Most email applications, such as Microsoft Outlook, allow you to have multiple email signatures. One that I've been using more is for friends and colleagues when I'm simply passing info along. As example, while browsing the web, I might find an article that I think a colleague might enjoy. I would copy the URL and provide a brief note. Usually, I would get back an email that said "thanks".
It's not that I don't like people sending thanks emails, but I can't tell the content until I open their email. Yes, some email applications have a preview function that allows this. My point is I don't need people to reply with a thanks. Besides, I now have to stifle that urge to send a "You're welcome" email in return.
My quick solution was to amend a clarifying email signature mentioned by Ross Mayfield. His original signature showed:
this email is: [ ] blogable [ x ] ask first [ ] private
I replaced "ask first" and added "does not require a reply".

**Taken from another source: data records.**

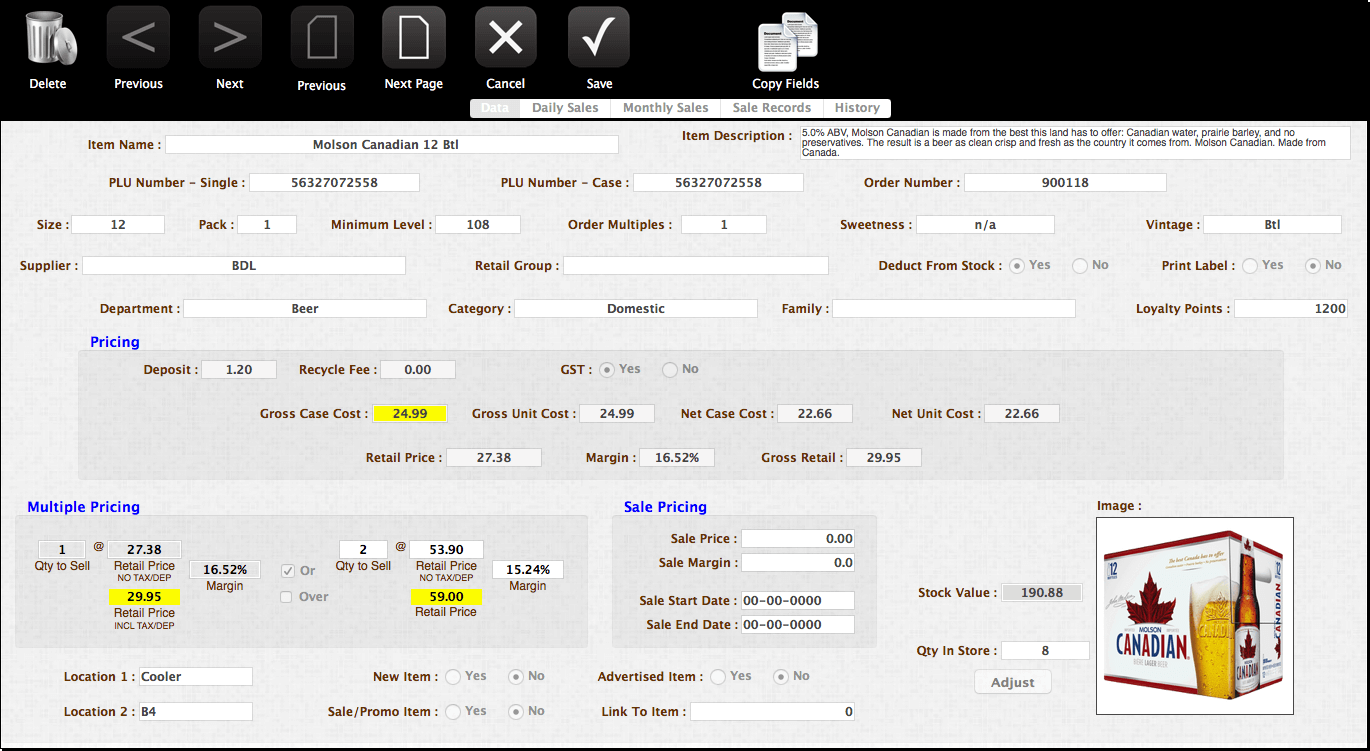View the History tab

pyautogui.click(x=858, y=108)
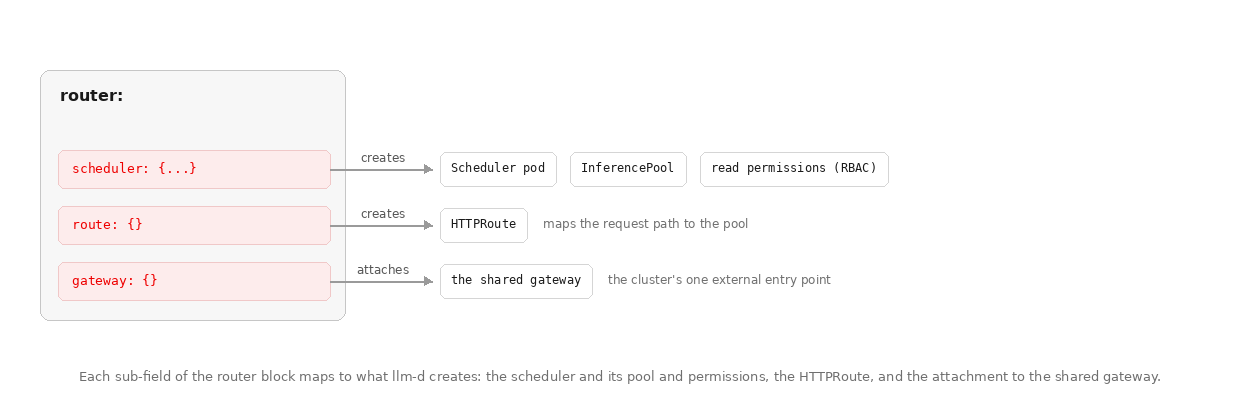This screenshot has width=1240, height=400.
Task: Click the arrowhead pointing to Scheduler pod
Action: coord(429,170)
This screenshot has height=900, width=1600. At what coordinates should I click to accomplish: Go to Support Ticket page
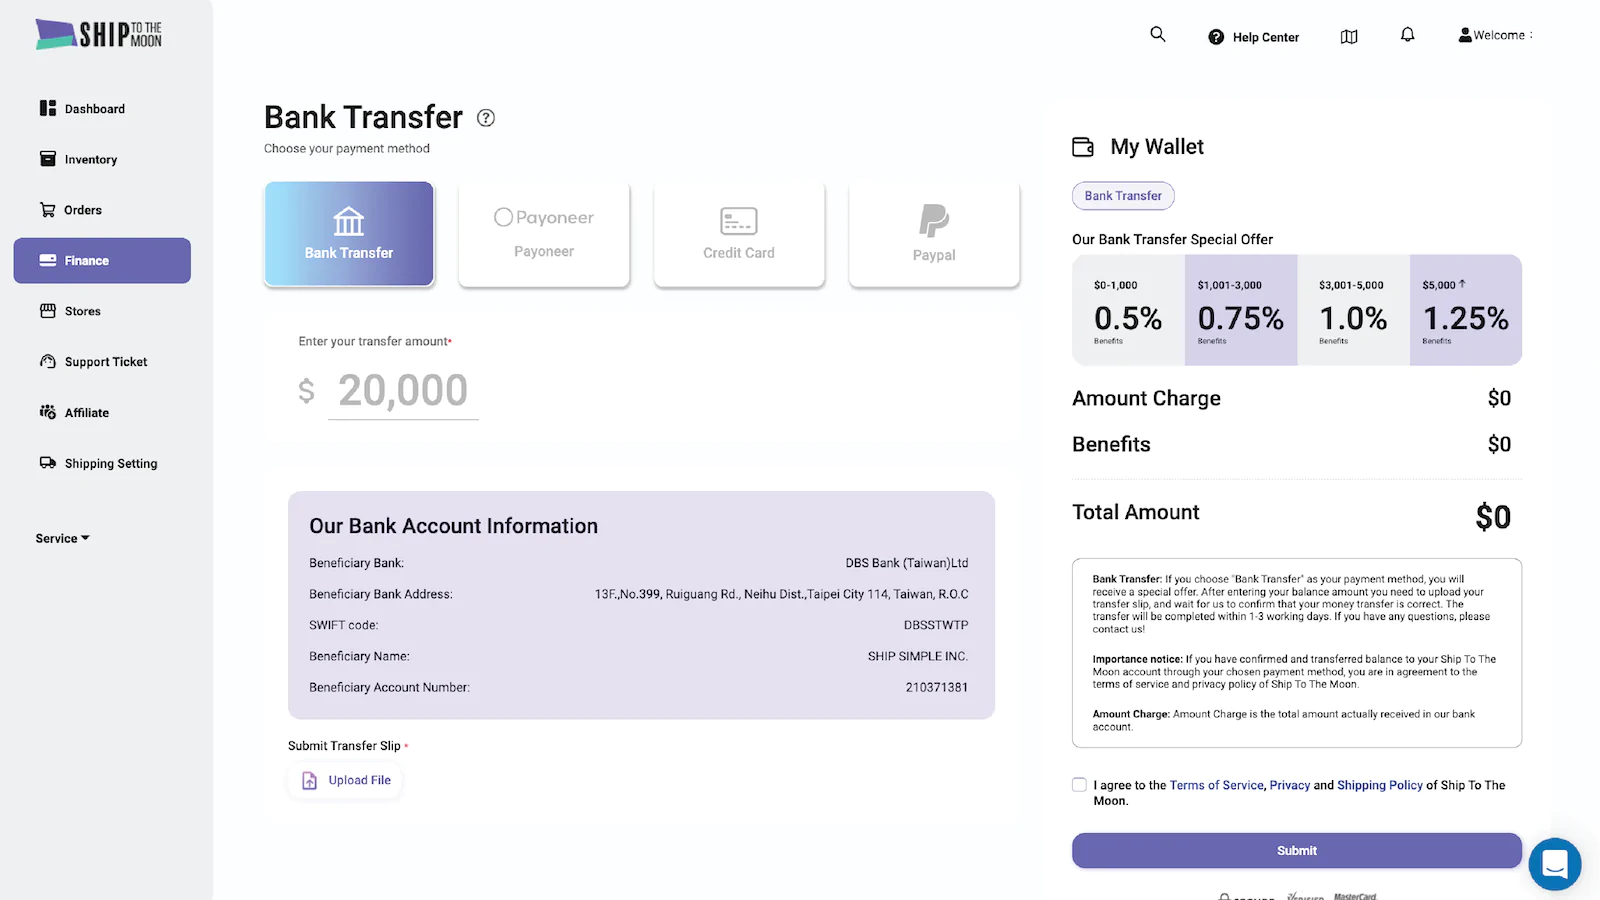105,362
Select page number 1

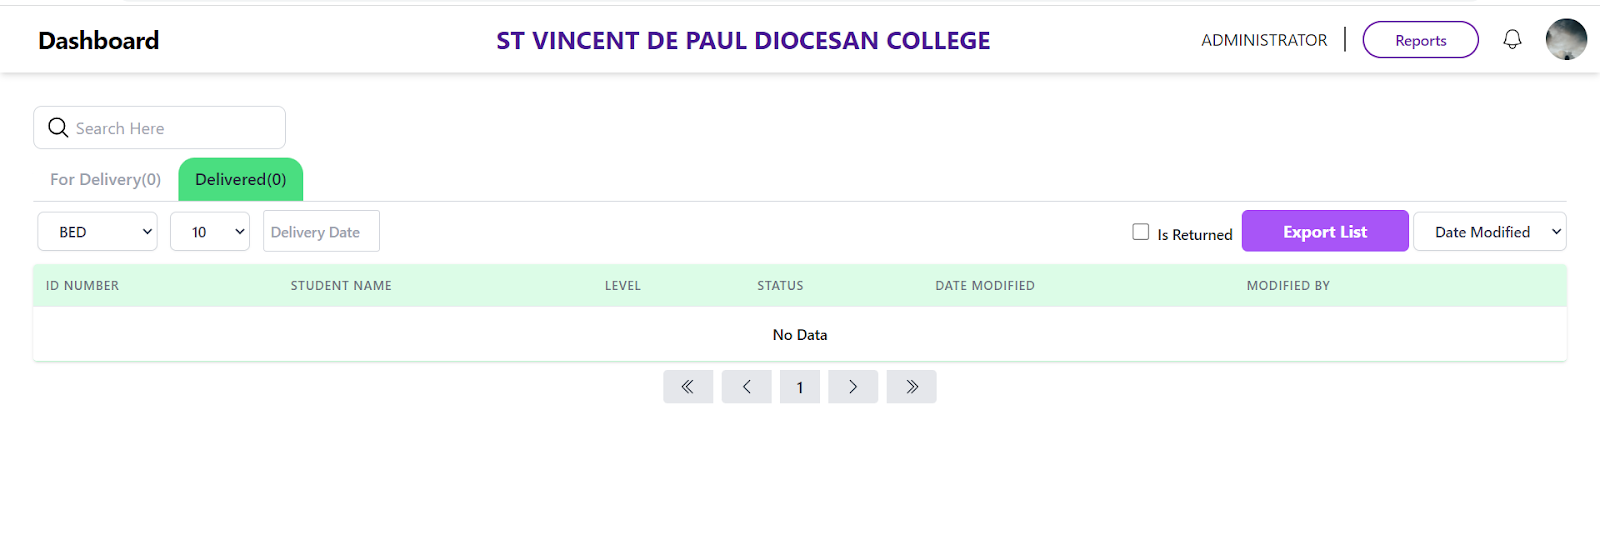pyautogui.click(x=800, y=387)
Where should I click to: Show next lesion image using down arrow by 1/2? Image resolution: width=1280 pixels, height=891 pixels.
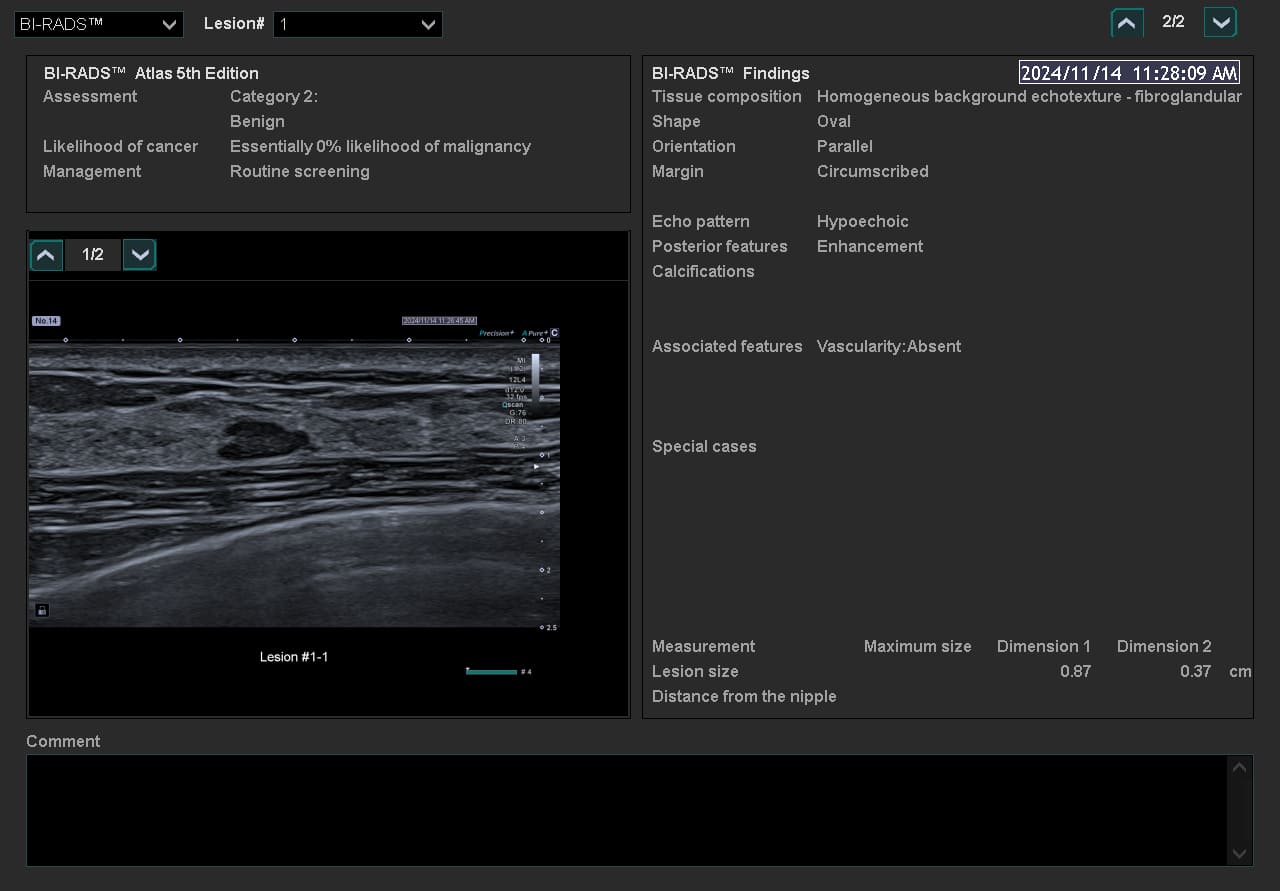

this email : [ ] is bloggable [ ] is private [ ] does not require a reply
In both examples, the signature provides guidance to the reader. I'm sure if you review your email you can find examples where you could use a similar signature. The concept is simple and you can easily substitute in text that is applicable to your situation.
I can't say how the people you communicate with will react. Everyone I've talked to likes the footer idea. They don't feel obliged to send a "thanks" email and both parties have a little more time for more productive items.